So these are the three Old Testament passages in the background, and Peter understands them to all be fulfilled in Christ. They all point to Jesus. Verse 4 refers to Jesus as the “living stone rejected by men but in the sight of God chosen and precious.”

In that one sentence he combines both Psalm 118 and Isaiah 28 to show that Jesus is this cornerstone spoken of by both of these prophets. Like Isaiah foresaw, God is rebuilding his people upon the cornerstone of Jesus.

This is not the first time Peter has made this point. In Acts 4, when Peter was on trial for preaching the gospel, he said to the rulers in Jerusalem, “This Jesus is the stone that was rejected by you, the builders, which has become the cornerstone. And there is salvation in no one else, for there is no other name under heaven given among men by which we must be saved” (Acts 4:11-12).

Just a few weeks earlier many of these same leaders had heard Jesus himself say these words: “Have you never read in the Scriptures:  ‘The stone that the builders rejected has become the cornerstone; this was the Lord’s doing, and it is marvelous in our eyes’? Therefore I tell you, the kingdom of God will be taken away from you and given to a people producing its fruits. And the one who falls on this stone will be broken to pieces; and when it falls on anyone, it will crush him” (Matthew 21:42–44, c.f. Mark 12:10-41, Luke 20:17-18).

Don’t miss how Jesus connected Psalm 118 with Isaiah 8, just like Peter. And also don’t miss that the “stone” in Isaiah 8 is talking about God—Yahweh. And Jesus subtly, and Peter not-so-subtly, applies that language to Jesus. Jesus is not merely a human Messiah. He’s the son of God.

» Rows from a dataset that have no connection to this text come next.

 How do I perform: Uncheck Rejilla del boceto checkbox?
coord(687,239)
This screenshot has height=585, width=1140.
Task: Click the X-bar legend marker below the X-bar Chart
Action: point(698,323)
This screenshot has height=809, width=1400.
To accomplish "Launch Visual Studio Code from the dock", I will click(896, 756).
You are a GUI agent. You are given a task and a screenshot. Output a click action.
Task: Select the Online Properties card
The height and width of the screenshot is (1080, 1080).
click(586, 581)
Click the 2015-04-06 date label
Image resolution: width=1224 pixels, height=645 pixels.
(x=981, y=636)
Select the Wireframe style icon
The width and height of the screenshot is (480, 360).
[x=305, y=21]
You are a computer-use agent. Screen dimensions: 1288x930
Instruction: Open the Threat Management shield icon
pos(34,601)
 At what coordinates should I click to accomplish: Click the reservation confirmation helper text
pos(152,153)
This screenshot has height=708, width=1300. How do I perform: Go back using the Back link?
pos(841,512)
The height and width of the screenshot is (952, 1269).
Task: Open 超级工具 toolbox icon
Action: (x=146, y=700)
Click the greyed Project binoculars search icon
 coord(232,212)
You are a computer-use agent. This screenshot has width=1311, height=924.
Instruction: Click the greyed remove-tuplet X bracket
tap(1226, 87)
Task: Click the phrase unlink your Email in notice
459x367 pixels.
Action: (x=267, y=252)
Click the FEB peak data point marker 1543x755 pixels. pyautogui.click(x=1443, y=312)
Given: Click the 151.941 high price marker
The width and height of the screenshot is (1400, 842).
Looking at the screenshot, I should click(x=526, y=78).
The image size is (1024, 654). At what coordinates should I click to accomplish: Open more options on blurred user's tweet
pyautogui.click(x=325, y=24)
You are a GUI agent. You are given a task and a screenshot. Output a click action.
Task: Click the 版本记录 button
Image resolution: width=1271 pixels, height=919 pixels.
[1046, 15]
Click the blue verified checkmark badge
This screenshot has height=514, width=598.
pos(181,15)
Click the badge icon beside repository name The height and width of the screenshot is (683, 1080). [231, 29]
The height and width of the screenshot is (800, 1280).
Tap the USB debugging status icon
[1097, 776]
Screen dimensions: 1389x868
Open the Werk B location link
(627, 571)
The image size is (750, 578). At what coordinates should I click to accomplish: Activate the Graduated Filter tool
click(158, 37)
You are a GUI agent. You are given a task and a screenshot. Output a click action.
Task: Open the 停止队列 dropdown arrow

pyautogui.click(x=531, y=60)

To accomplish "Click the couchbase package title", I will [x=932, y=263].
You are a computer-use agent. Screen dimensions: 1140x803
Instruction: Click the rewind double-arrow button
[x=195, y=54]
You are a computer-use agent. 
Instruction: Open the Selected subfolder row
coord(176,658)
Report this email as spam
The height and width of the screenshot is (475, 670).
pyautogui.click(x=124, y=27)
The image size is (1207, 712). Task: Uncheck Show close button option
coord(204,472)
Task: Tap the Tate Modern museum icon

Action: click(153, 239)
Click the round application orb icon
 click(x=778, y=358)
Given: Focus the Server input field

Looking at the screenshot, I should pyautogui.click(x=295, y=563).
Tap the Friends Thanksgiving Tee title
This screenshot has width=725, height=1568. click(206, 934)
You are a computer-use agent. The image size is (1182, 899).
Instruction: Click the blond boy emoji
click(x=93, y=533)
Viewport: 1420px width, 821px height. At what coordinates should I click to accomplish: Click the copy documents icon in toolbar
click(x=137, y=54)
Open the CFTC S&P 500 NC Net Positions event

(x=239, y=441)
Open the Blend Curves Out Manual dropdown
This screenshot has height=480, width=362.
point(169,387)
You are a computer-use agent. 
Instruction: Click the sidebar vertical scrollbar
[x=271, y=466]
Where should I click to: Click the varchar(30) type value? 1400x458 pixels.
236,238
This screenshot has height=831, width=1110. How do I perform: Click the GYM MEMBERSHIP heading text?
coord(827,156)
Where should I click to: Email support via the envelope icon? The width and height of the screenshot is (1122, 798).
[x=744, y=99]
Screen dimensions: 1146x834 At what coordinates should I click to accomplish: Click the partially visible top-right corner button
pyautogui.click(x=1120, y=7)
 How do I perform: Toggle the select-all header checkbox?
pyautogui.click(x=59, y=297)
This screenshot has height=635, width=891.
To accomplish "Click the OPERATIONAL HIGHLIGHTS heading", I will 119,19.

And the upshot is what we should not be surprised that the Messiah was rejected and crucified like a piece of trash by the powerful rulers of Rome and Jerusalem. We should not be surprised when His followers are treated the same. This has always been the plan. The cornerstone was always going to be rejected by the world’s rulers.

But what matters is God’s perspective. This rejected stone is chosen and precious in the sight of God, and upon Him God is rebuilding a people who will outlast all human empires.

And so those who trust in him for salvation will not, in the end, be put to shame, as verse 6 says. They might look foolish in the here and now, they might be cancelled by their cultures, but in the last day that shame will turn to honour, as verse 7 says.

Meanwhile, those who reject this cornerstone will find themselves on the outside of God’s plan. No matter how high and powerful they might look today, in unbelief and disobedience they will stumble over Jesus to their own destruction. Verse 8 tells us that they were destined for this, which is a powerful reminder of God’s absolute sovereignty over all things, including salvation.

So those are some of the big ideas we see when we follow along with Peter as he puts these three Old Testament passages together and shows us how they are all fulfilled in Christ.

3. The Living Building
(v. 5)

But those are not the only big ideas. If we go back to verse 4, we’ll see how Peter applies this truth about Jesus the cornerstone to the realm of our relationships we have with each other. And we’re going to get at the truth in verses 4 & 5 by asking a series of questions. The first question is:

What gets put on the cornerstone?

Here’s what I mean by this: When you see a physical stone laid in a new construction side in ancient Jerusalem, you knew that more stones were going to be added to the sides and top. But if this cornerstone Isaiah and the Psalms spoke about is a person—Jesus—then what gets put on the cornerstone? If this new work of God begins not with a physical object but with a person, then what else is going to be built on this cornerstone?

And the answer is, more people. “As you come to him, a living stone rejected by men but in the sight of God chosen and precious, you yourselves like living stones are being built up as a spiritual house” (1 Peter 1:4-5). If Jesus is the living cornerstone, that makes us living stones, and that means this new work of God is not bound to one place like a physical building. This new work of God, foreseen by the prophets, is a living structure made of people who are bound together by faith in the Cornerstone.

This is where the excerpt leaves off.